We can mourn the ones which got away, for he entered many of the big competitions of the time, and was much published because of this. If his early (1971) competition entry for the Burrell Collection outside Glasgow, conceived as a linked campus of historicist forms, made little impact this cannot be said of some of his later work. He entered competitions for Pembroke and St Clare’s Colleges in Oxford, Bracken House (the Financial Times building) the Peter’s Hill office development in the City, Epsom racecourse stand, St George’s Hall at Windsor Castle, Compton Verney Opera House (where his Mughal-influenced design came second to Henning Larsen but nothing was ever built anyway), and a private hospital in Milan.

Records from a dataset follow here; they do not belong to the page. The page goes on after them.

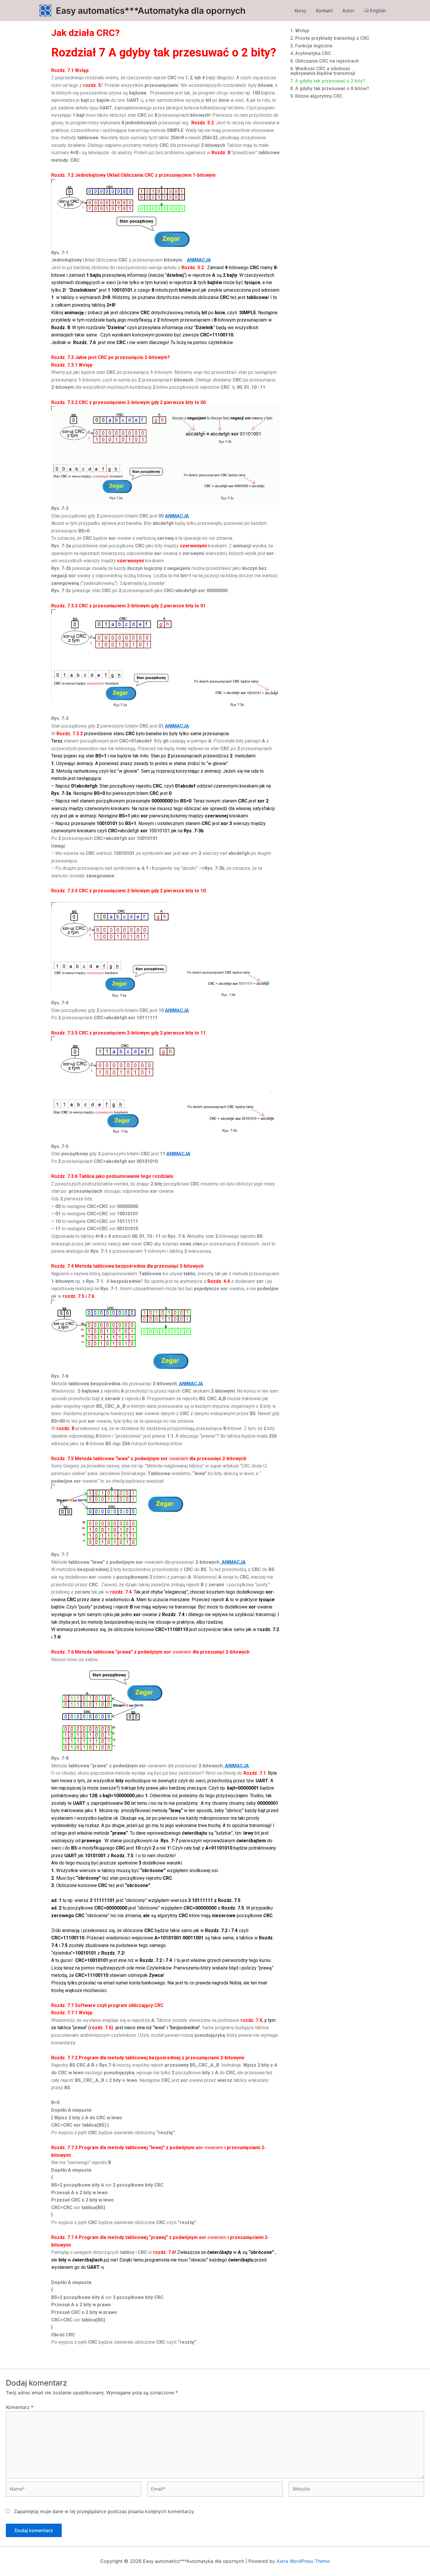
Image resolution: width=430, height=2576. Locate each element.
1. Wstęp (299, 30)
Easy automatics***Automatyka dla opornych (150, 10)
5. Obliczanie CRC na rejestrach (324, 61)
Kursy (301, 10)
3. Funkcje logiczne (311, 46)
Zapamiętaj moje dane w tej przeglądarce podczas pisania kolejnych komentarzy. (104, 2511)
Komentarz (19, 2407)
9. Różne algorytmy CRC (316, 96)
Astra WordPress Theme (303, 2561)
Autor (348, 10)
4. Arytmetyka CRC (310, 53)
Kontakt (324, 10)
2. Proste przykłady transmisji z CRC (329, 38)
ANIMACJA (199, 260)
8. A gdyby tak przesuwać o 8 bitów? (329, 88)
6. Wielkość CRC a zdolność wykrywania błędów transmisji (322, 71)
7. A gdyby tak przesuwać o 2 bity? (327, 81)
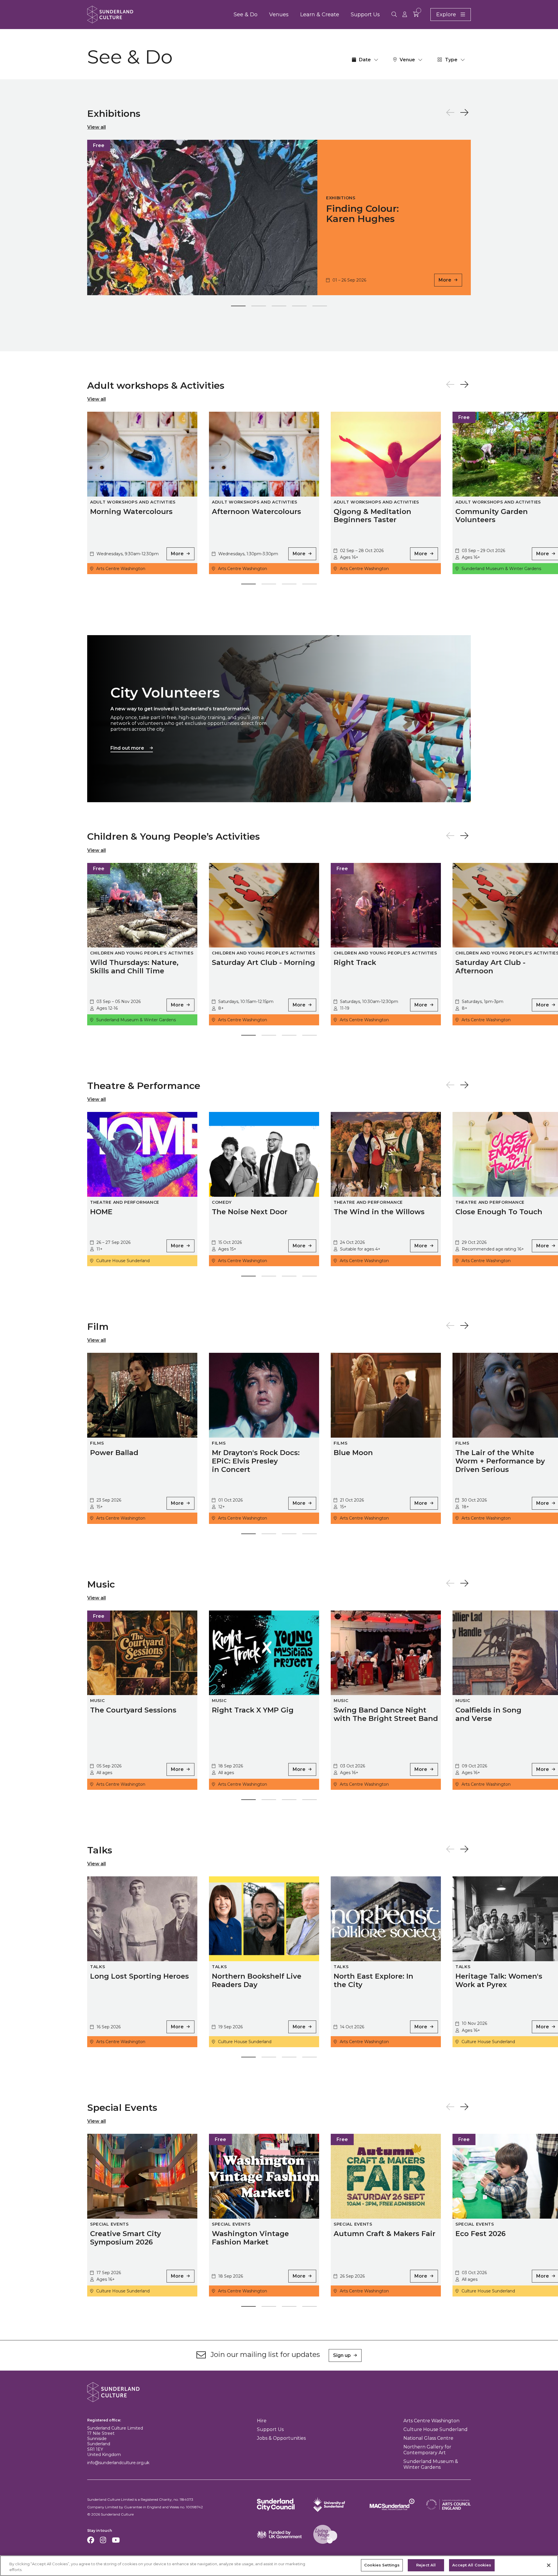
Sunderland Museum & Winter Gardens (430, 2464)
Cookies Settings (382, 2565)
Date (365, 59)
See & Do (245, 14)
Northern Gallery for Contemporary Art (427, 2449)
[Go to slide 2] (258, 307)
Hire (262, 2420)
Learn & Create (319, 14)
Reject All (426, 2565)
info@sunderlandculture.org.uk (118, 2462)
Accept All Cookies (471, 2565)
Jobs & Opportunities (281, 2438)
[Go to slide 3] (279, 307)
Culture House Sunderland (435, 2429)
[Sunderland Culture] (110, 14)
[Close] (548, 2565)
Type (451, 59)
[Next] (464, 112)
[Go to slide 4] (299, 307)
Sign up (342, 2355)
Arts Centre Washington (431, 2420)
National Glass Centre (428, 2438)
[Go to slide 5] (319, 307)
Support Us (365, 14)
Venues (279, 14)
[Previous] (450, 112)
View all (96, 127)
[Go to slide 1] (238, 307)
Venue (407, 59)
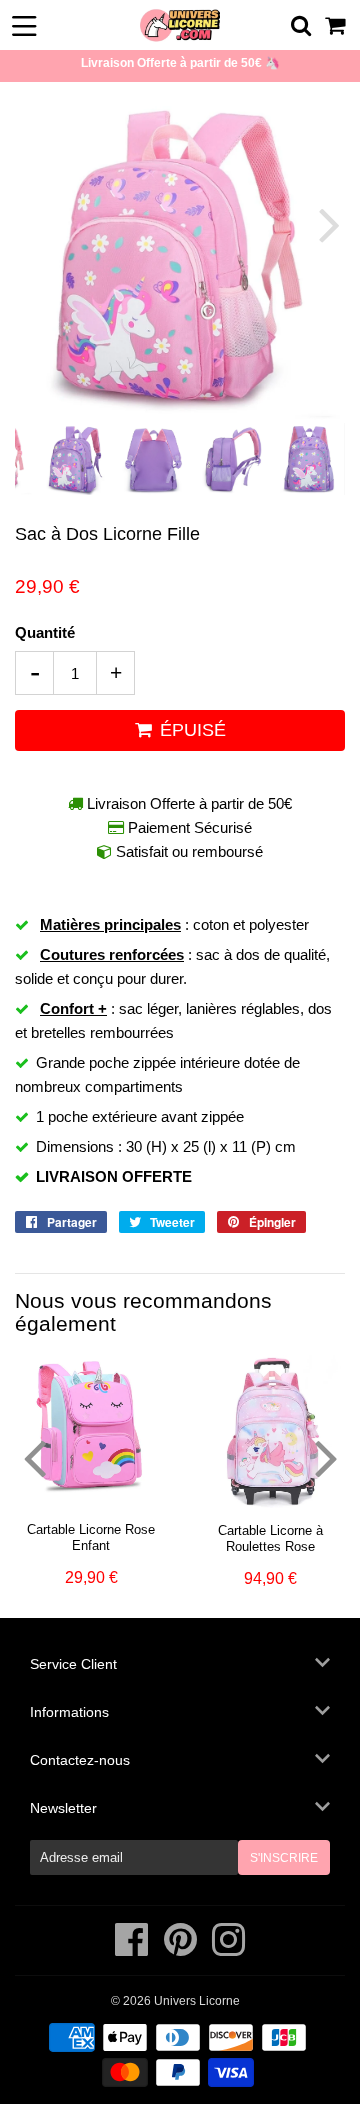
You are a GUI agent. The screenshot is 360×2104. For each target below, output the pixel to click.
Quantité (45, 632)
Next (327, 224)
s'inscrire (284, 1858)
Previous (32, 224)
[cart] (336, 25)
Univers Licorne (197, 2001)
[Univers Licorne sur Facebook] (133, 1950)
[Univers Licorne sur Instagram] (228, 1950)
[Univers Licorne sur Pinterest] (182, 1950)
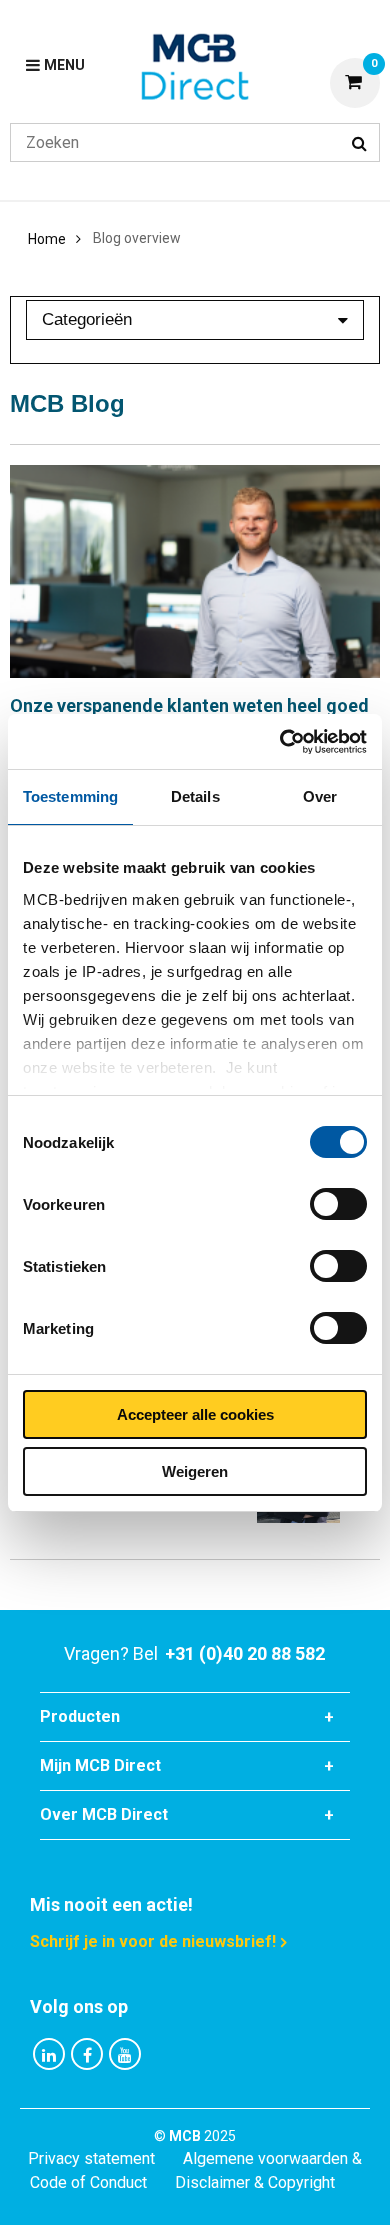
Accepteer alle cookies (195, 1414)
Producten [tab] (80, 1716)
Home (47, 239)
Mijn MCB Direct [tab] (100, 1765)
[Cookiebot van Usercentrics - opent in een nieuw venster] (280, 742)
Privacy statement (91, 2158)
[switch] (338, 1204)
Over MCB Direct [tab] (104, 1814)
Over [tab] (320, 796)
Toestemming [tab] (70, 796)
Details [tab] (195, 796)
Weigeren (195, 1471)
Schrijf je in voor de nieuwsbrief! (153, 1941)
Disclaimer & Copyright (255, 2182)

Some projects he was commissioned for did not happen, most notably his 200 Queen Victoria Street office building in London for developer Rosehaugh Stanhope, which would have had trains running through it and which is a personal favourite of his. And had his invited proposal to re-imagine Battersea Power Station come good, what a richly pleasurable pleasure dome London would have had.
Did the sheer intensity of his work put potential clients off? But architecture does not have to be built to exist, especially not in Outram’s case. This book presents the unbuilt on an equal footing with the built. Franklin is a perceptive author. ‘He thought of classicism as a pluralistic, multicultural construct which drew upon the trabeated architectures of non-Western cultures – Sumer, Egypt, China, India and Maya – as well as those of Athens and Rome. It represented not so much a set of rules as a liberation, offering the possibility of an architecture that could be polychromatic, over-scaled, wildly decorated and, above all, unfamiliar,’ he writes.
True enough, and how satisfying to see John, his buildings loved and listed at what is now once again a time of depressing bogged-down Trad versus Mod binarism, offer a way through the swamp.